Jump to content

Incidents/20141126-ocg

From Wikitech
The printable version is no longer supported and may have rendering errors. Please update your browser bookmarks and please use the default browser print function instead.

Summary

OCG (offline content generator) was not able to serve user requests (e.g.
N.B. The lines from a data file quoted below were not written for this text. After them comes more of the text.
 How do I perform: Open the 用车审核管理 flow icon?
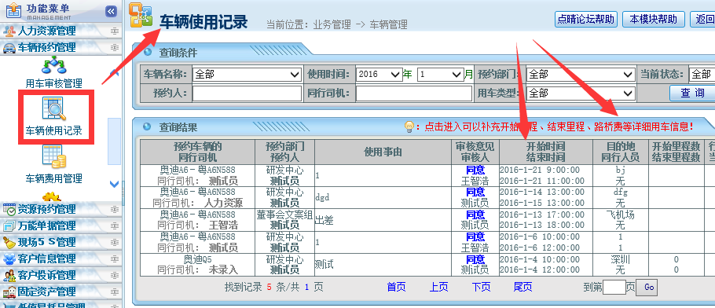[x=53, y=65]
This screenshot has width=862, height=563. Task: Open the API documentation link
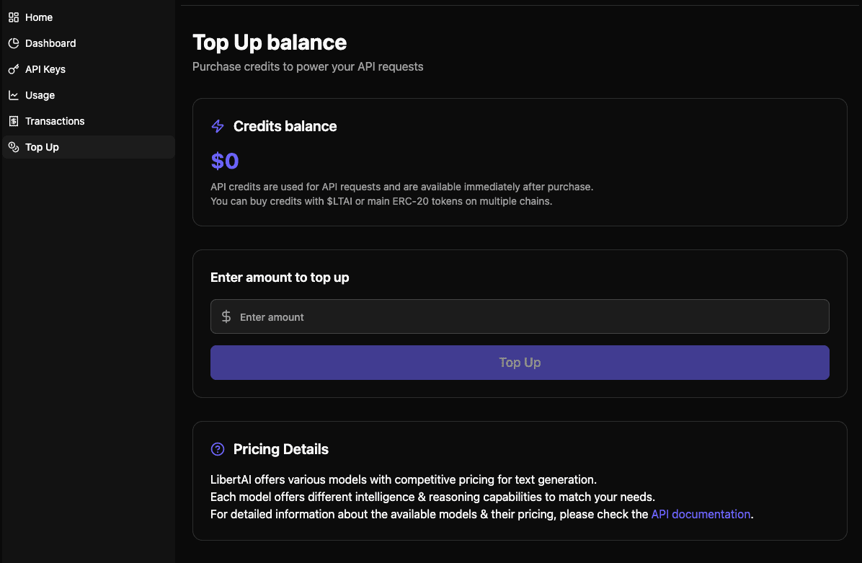[701, 514]
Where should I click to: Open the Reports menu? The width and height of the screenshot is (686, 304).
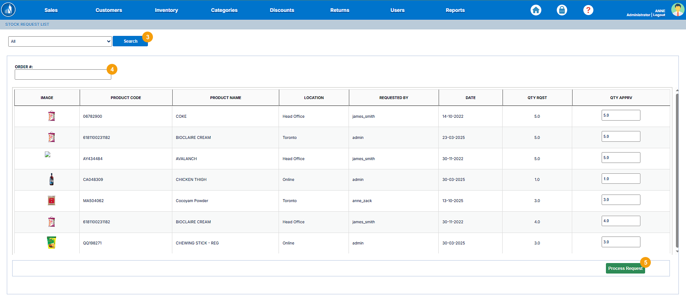pos(455,10)
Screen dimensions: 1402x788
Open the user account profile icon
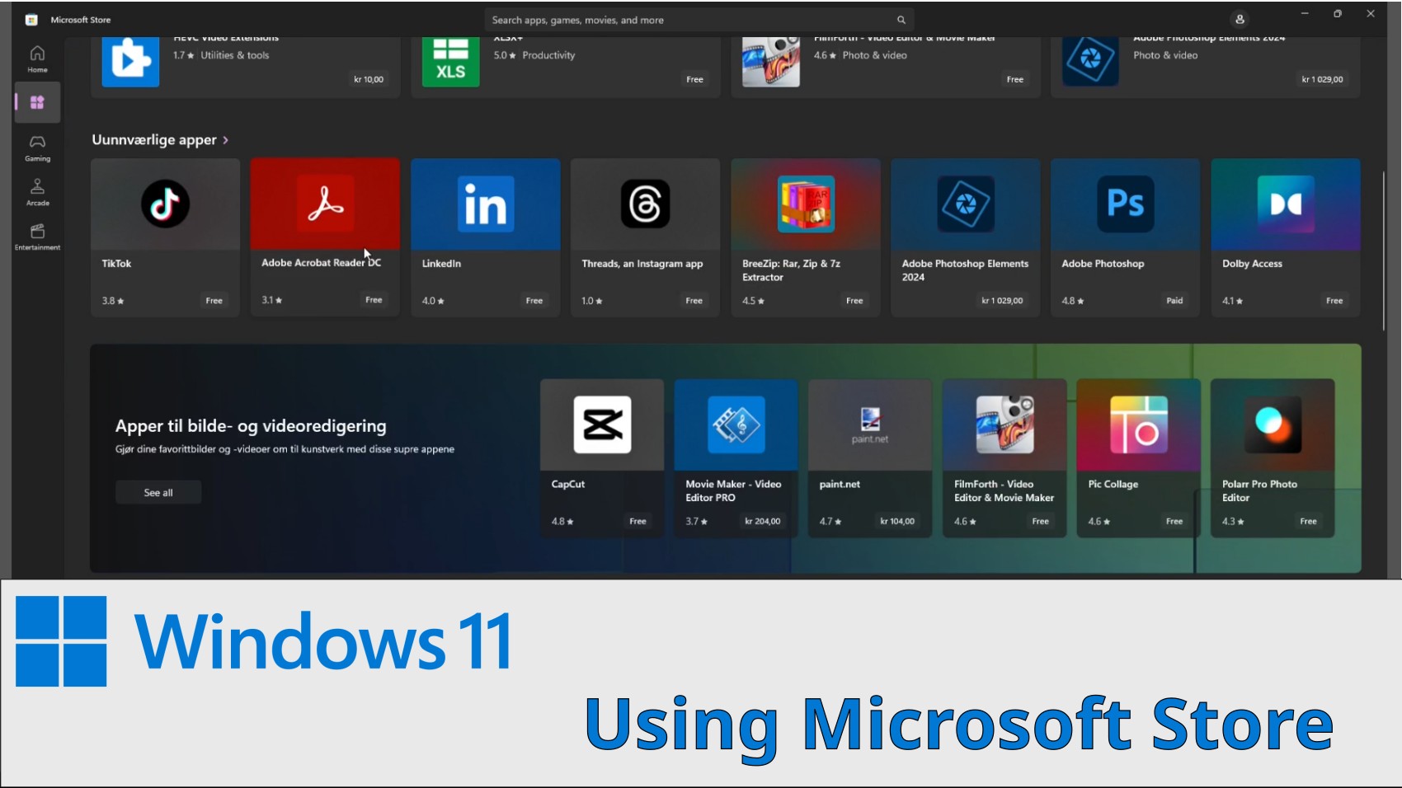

PDF versions of pages)


Timeline

  • 20141128T1140 user report on #wikimedia-operations about PDF generation not working, investigation begins
  • 20141128T1147 disk space is suspected to be the root cause, investigation begins on that
  • 20141128T1200 older (14d) PDFs are removed from ocg100* servers, ocg doesn't recover
  • 20141128T1200 ocg logs on logstash indicate failure while talking to redis, investigation proceeds on that
 Nov 25 15:37:43 ocg1002 ganglia-ocg[15741]: ocg_job_status_queue 503449
 Nov 25 15:38:19 ocg1002 ganglia-ocg[25920]: ocg_job_status_queue 0
  • 20141128T1220 it is discovered that ocg configuration ships with a blank password
  • 20141128T1228 the impacting configuration change is fixed

Conclusions

  • There was user impact on the PDF generation starting 20141125T1537, no pages were issued
  • The alarm for "ocg.svc.eqiad.wmnet" was silenced, and thus didn't fire pages
  • The icinga OCG health check issue WARNING even for CRITICAL issues (e.g. returning HTTP 500, connection refused, etc)
  • OCG disks were almost full, at >90% utilization

Actionables

  • Permanent silencing alarms for production services is discouraged, if silencing is desired for a given service the "downtime" facility is to be preferred. Downtime will auto-expire after the chosen period and thus lessen these problems.
  • OCG icinga health checks should correctly report CRITICAL vs WARNING conditions
  • OCG service excessive disk utilization should be checked and automatically reclaimed (e.g. utilization thresholds or date thresholds)